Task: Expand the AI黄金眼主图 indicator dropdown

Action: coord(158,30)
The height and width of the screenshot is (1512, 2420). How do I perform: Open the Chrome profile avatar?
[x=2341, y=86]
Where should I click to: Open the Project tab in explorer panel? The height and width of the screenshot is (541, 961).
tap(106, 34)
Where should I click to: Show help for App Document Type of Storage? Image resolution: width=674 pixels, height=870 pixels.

## Problem description
Lay out every line of the records above as a JSON list of strings, one string per line, leaving out blank lines.

## Complete output
[
  "Task: Expand the AI黄金眼主图 indicator dropdown",
  "Action: coord(158,30)",
  "The height and width of the screenshot is (1512, 2420). How do I perform: Open the Chrome profile avatar?",
  "[x=2341, y=86]",
  "Where should I click to: Open the Project tab in explorer panel? The height and width of the screenshot is (541, 961).",
  "tap(106, 34)",
  "Where should I click to: Show help for App Document Type of Storage? Image resolution: width=674 pixels, height=870 pixels."
]